India has successfully launched a mission to soft land a rover on the moon, in a landmark moment for a nation trying to become a space superpower.
The country's latest lunar mission, Chandrayaan-2, which means "moon vehicle" in Sanskrit, took off from the Satish Dhawan Space Center at Sriharikota in the south Indian state of Andhra Pradesh at 2.43pm, Monday local time (5:13 am ET).
The launch was originally scheduled for July 15, but was abruptly called off just 56 minutes before lift-off due to a "technical snag."
With this successful launch, India is all set to become only the fourth country in the world to soft land on the moon. One of the other three countries, the US, also acknowledged the Indian Space Research Organisation's achievement, said Indian media reports.
The National Aeronautics and Space Administration (NASA) not just congratulated their Indian counterpart, but also promised full support in its mission. The agency also expressed its eagerness to know what Chandrayaan-2 will study about the yet unexplored lunar South Pole, something it will be keen on using for their Artemis mission.
A few hours after Chandrayaan-2 launch created a celebratory atmosphere across the country, the official Twitter handle of the Nasa posted, “Congrats to @ISRO on the launch of Chandrayaan 2, a mission to study the Moon. We're proud to support your mission comms using our Deep Space Network and look forward to what you learn about the lunar South pole where we will send astronauts on our #Artemis mission in a few years.”
The average distance between the Earth and the Moon is 3, 84,000 km. Vikram lander will land on Moon on the 48th day of the mission starting from Monday approximately on September 9.
This moon-lander and rover mission proves that India is taking lead in space exploration as its mission aims to investigate the unexplored south pole of the moon. With Chandrayaan-2 India aims at the soft landing on the Moon. If successful, it will be the fourth country after the US, Russia, and China to do so, said the report.
Celebrating the successful launch of India's lunar mission Chandrayaan-2, Indian Space Research Organization (ISRO) announced the successful injection of its indigenous GSLV MK-III rocket- 'Bahubali' into the Earth Orbit.
The next month and a half will see the spacecraft perform crucial manoeuvres to ensure a smooth landing, ISRO Chairman K. Sivan said, as the agency's officials congratulated each other with handshakes and bear hugs after the launch.

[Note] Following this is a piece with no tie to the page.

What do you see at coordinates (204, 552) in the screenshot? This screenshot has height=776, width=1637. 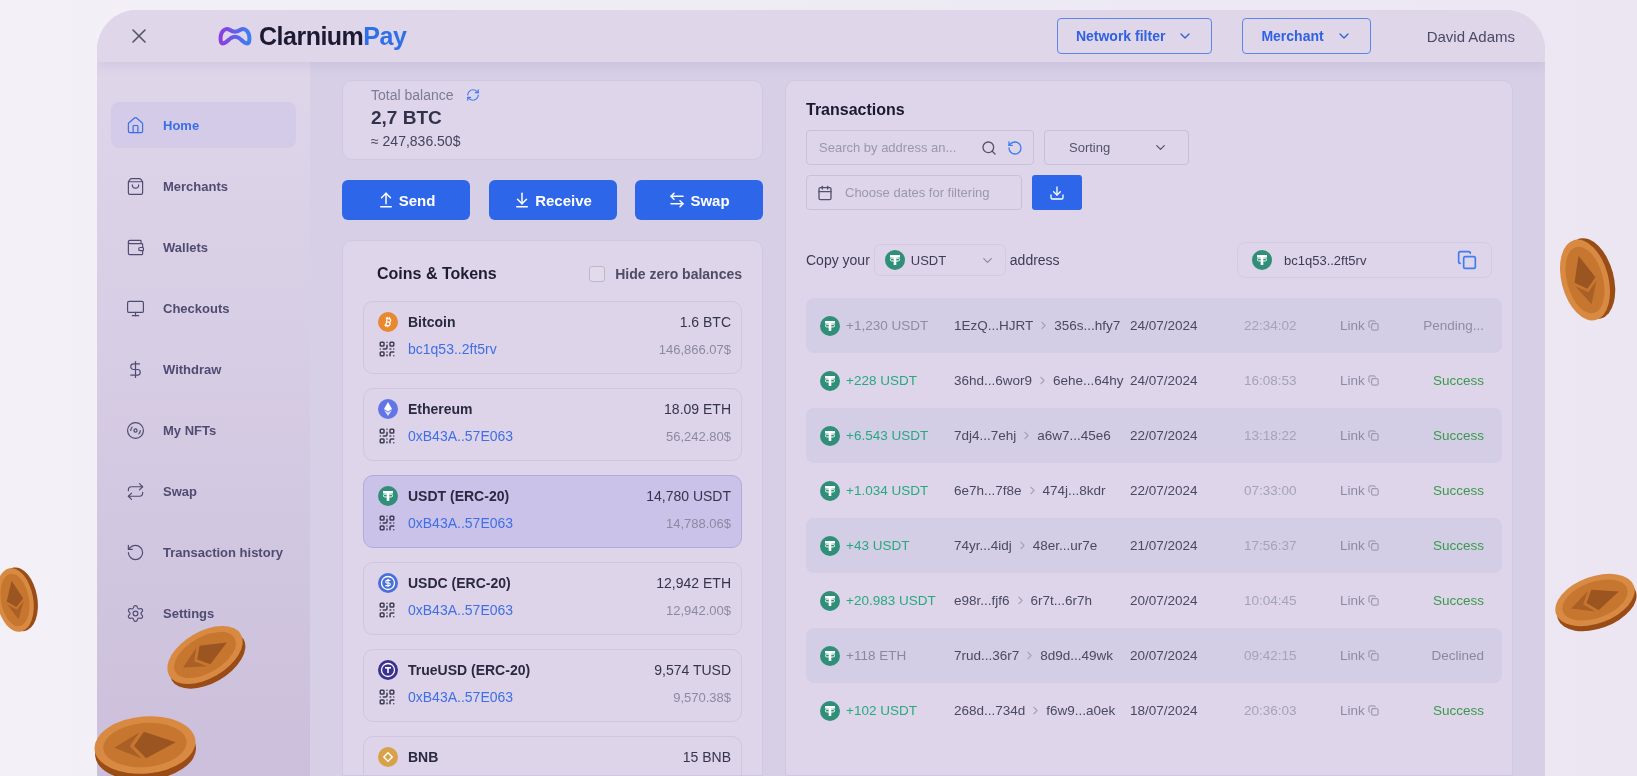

"We are going to experience 15 minutes of terror, to ensure that the landing is done safely near the south pole," he told reporters, describing the final moments before the craft is expected to land on the moon, about 47 days from now.
The space agency has previously said the descent on the moon could be complex, with potential problems from variations in lunar gravity, terrain and dust having to be taken into account.
Globally, Chandrayaan-2 will be the year's third bid at a moon landing, following China's successful launch of a lunar probe and the Israeli Beresheet spacecraft, which failed and crashed on the moon in April.
India's space agency suspects the south pole region of the moon contains water in the form of ice as well as craters that could reveal fossilized information about the early solar system.